Another option would be to look at http://clonezilla.org/ The price is
right and might do what you want.
Jim Proctor
Virtual Team Lead
USGS/NGTOC III
Rolla, Missouri
jproctor AT usgs DOT gov
(573)308-3521
From: Michael Leone <Michael.Leone AT PHA.PHILA DOT GOV>
To: NETWORKER AT LISTSERV.TEMPLE DOT EDU
Date: 11/15/2011 10:21 AM
Subject: Re: [Networker] OT - migrating a VM to a physical machine
Sent by: EMC NetWorker discussion <NETWORKER AT LISTSERV.TEMPLE DOT EDU>
> Have you thought about ghosting the system?
I would need a Ghost server to do that, and I don't have one. And even
finding a work around way to do it - storing the ghost image somewhere a
ghost boot could get at it - wouldn't solve the problem of the hardware
changing. Hopefully, pre-installing the drivers into the running VM before
the full backup (or Ghosting, if I could go that route) would help resolve
that, as I don't want to/ can't? do that.
Effectively speaking this is (I think) a Disaster Recovery Bare Metal
Recovery to dissimilar hardware ...
>
>
> Jim Proctor
> Virtual Team Lead
> USGS/NGTOC III
> Rolla, Missouri
> jproctor AT usgs DOT gov
> (573)308-3521
>
>
>
>
>
> From: Michael Leone <Michael.Leone AT PHA.PHILA DOT GOV>
> To: NETWORKER AT LISTSERV.TEMPLE DOT EDU
> Date: 11/15/2011 09:48 AM
> Subject: [Networker] OT - migrating a VM to a physical machine
> Sent by: EMC NetWorker discussion <NETWORKER AT LISTSERV.TEMPLE DOT
> EDU>
>
>
>
> I realize this is a bit (OK, maybe a bit more than a bit ..) OT. But I
> will be using Networker in the process, so I thought I'd ask here.
>
> VMware Environment: 6 host EX 4.1 U1 cluster. VM in question - Win2003
> Enterprise, 32 bit
>
> My boss tells me that I need to convert this from a VM back onto a
> physical machine - for licensing reasons, this needs to be a physical
box,
> apparently. And there's no budget for software designed for this purpose
> (of course :-)).
>
> So here's the big rub ... this VM is one of those mission critical VMs.

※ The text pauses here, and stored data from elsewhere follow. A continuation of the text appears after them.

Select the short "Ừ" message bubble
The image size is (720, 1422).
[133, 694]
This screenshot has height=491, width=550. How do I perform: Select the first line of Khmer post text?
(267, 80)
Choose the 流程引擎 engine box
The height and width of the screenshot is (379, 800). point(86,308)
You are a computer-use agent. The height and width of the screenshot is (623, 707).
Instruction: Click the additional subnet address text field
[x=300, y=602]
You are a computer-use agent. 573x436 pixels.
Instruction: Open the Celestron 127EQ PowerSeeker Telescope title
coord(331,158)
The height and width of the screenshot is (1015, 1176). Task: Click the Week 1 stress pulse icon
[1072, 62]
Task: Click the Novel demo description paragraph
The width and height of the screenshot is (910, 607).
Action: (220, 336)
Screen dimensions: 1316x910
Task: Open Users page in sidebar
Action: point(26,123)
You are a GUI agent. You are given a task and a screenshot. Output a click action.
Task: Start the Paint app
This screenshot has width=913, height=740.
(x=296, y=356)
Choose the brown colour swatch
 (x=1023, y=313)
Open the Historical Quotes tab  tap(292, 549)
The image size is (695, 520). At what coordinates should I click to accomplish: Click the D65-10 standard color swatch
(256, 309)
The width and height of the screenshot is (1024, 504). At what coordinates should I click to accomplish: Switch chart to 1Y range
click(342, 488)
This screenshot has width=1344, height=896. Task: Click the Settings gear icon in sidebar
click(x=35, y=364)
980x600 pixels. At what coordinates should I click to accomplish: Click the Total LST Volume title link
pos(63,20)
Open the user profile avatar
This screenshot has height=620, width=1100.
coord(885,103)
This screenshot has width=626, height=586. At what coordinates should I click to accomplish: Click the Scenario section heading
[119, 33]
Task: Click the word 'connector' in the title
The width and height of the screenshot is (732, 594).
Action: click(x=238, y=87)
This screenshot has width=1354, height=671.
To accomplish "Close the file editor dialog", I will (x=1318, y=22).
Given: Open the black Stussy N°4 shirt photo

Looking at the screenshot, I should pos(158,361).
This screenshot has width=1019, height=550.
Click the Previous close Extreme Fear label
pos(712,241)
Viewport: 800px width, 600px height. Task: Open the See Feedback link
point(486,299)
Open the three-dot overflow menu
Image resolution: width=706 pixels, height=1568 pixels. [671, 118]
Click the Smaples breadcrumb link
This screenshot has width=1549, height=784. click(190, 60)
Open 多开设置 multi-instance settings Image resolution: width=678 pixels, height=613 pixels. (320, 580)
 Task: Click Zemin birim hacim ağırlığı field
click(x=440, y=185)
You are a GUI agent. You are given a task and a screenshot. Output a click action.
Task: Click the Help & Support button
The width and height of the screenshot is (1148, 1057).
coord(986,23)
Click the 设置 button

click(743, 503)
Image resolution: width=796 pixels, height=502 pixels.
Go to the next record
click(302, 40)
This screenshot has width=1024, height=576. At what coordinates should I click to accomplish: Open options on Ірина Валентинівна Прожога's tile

> Ordinarily, what I might have done is do a sysprep of the VM, and -
before
> shutting it down - do a full backup using Networker. Then, I would do a
> BMR (Bare Metal Recovery) of Windows on the new physical hardware. That
> way, after the reboot at the end of the BMR, sysprep would run, find the
> new disk controller drivers, etc, and not blue screen with inaccessible
> boot device errors.
>
> However, my boss has vetoed that idea, since we can't take any chances
> with the VM perhaps not working after the sysprep. If that BMR doesn't
> work, then I would need to turn the VM back on. and we have no
guarantees
> that it would continue to work the same after the sysprep, etc.
>
> So my hands are tied that way.
>
> Then I thought - well, we could still do a BMR, but without the sysprep
> first. I could install the drivers for the new disk controller, etc,
into
> the running VM. Do a regular full backup, shutdown the VM, and then do
the
> BMR to the physical box. It should recognize that the hardware has
> changed, see the new hardware, see it has a driver for it, reboot
> accordingly. Repeat until it's happy and boots normally. If absolutely
> necessary, do a Windows Repair installation.
>
> That way, either the physical box would work, and I'd leave the VM
powered
> off, or the physical box would fail, and I would power the VM back up.
> Since the domain SID never changes, all should be happy.
>
> I think that should work. Anyone ever done anything similar? The BMR
> should just be: install same version of Windows onto physical hardware
(no
> need for updates) with same name and IP address, not as member of
domain.
> Install NW client (same version as what's in the VM). Do a full restore
of
> everything except the NW client program files folder. Reboot when
> prompted. That should work as a BMR for a 32bit Win2003 box, yes?